Here is my full column that ran in the Washington County Daily News last week:

In response to the disgraceful management of the Unemployment Insurance program by the Department of Workforce Development, the nonpartisan Wisconsin Legislative Audit Bureau audited the response and performance of the state’s call centers. The audit uncovered the exact kinds of lethargy, indifference, and poor leadership that confirm the worst stereotypes of government bureaucracy.

The scale of the problem the DWD faced was real and unprecedented. Governor Evers declared a public health emergency on March 12, closed schools on March 13, and after ratcheting down public gatherings, ordered everyone home on March 24. The governor’s order shuttered most businesses in the state and forced hundreds of thousands of Wisconsinites out of work. Evers caused an unprecedented rush of people filing unemployment claims.

In 2019, an average of 4,700 Wisconsinites per week filed an initial unemployment claim.

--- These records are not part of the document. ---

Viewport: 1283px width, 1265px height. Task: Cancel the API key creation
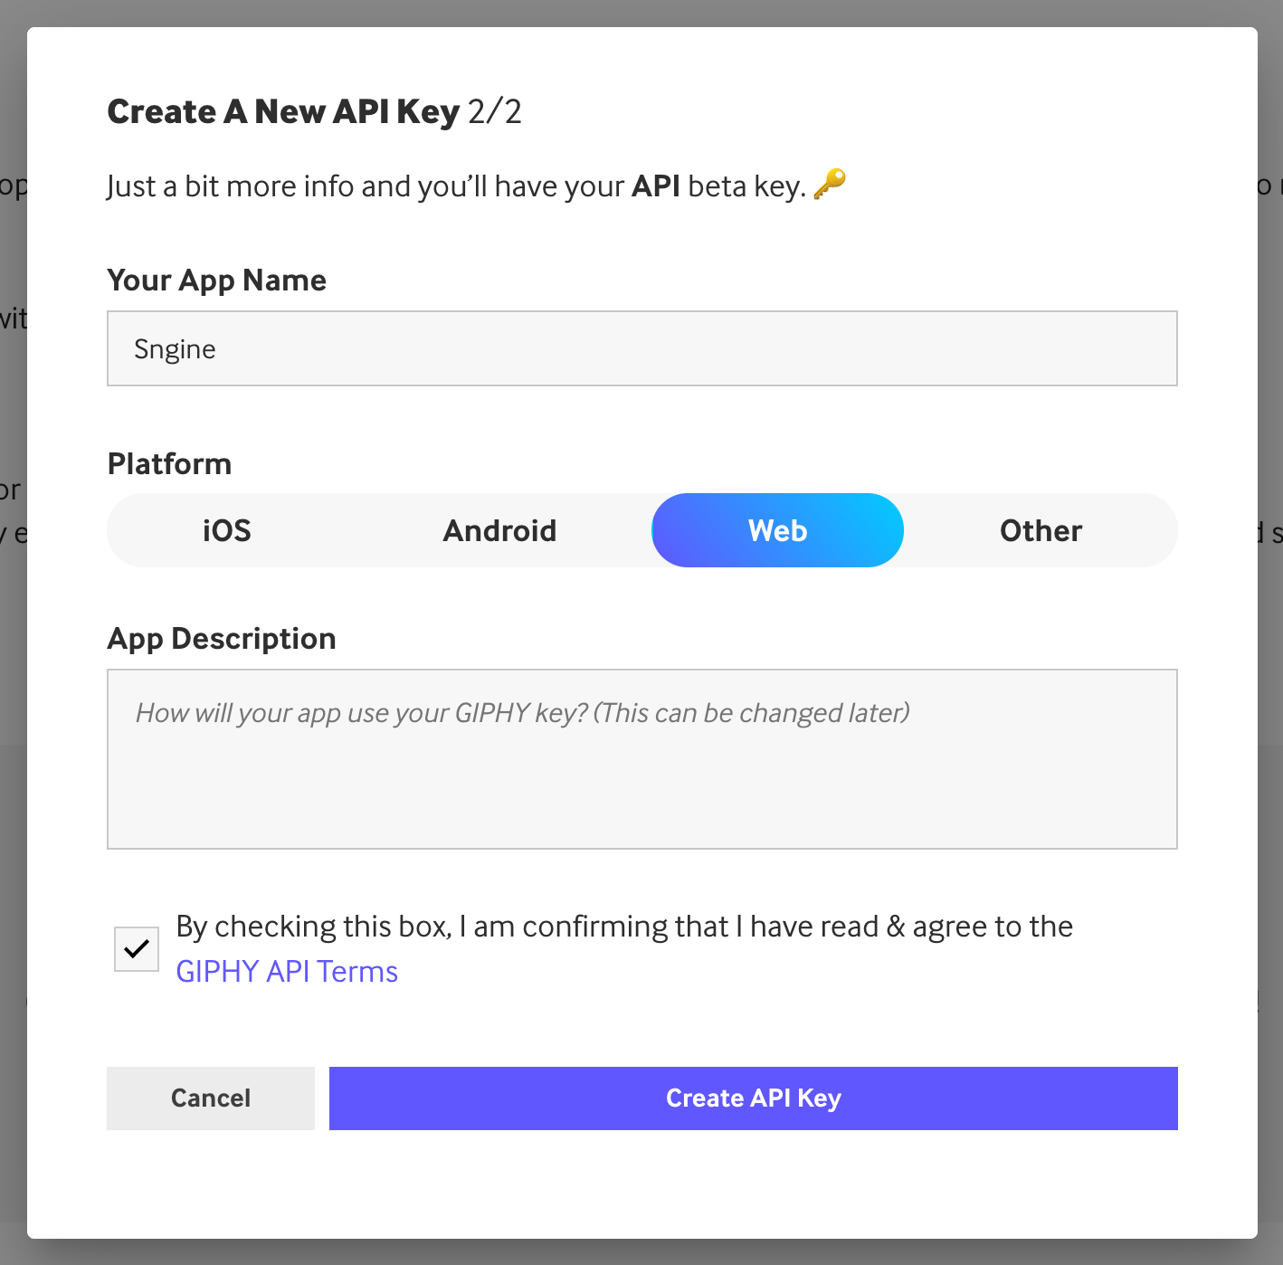click(211, 1098)
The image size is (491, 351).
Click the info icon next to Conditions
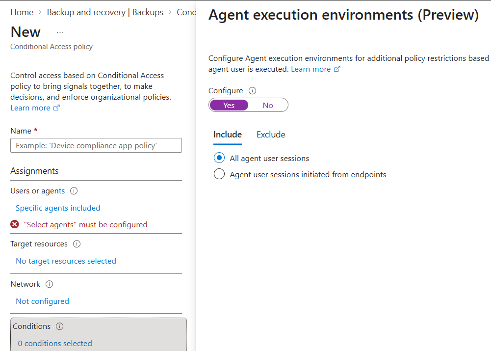(x=59, y=326)
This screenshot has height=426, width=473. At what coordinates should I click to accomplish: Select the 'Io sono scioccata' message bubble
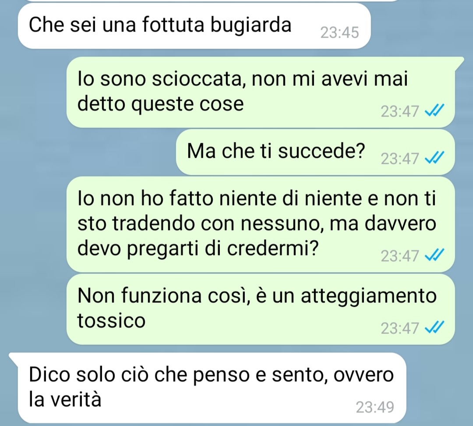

The DWD’s UI call center took about 6,300 calls per week. According to the DWD, 93.4% of initial claims were filed online with only 6.6% being filed through the call centers. The DWD UI call center had a staff of 90 employees.

Beginning the week of March 15, the number of initial claims skyrocketed. It peaked the week of March 22 with 116,129 initial claims filed and was half that by the week of April 5. The DWD call centers received 1.4 million calls the week of March 22 and almost 6 million calls the week of April 12. All told, there were 41.1 million calls made to the DWD call centers between March 15 and June 30. Of those, 93.3% were blocked or received a busy signal; 6.2% of callers got through but hung up before being answered; and only 0.5% of calls were answered.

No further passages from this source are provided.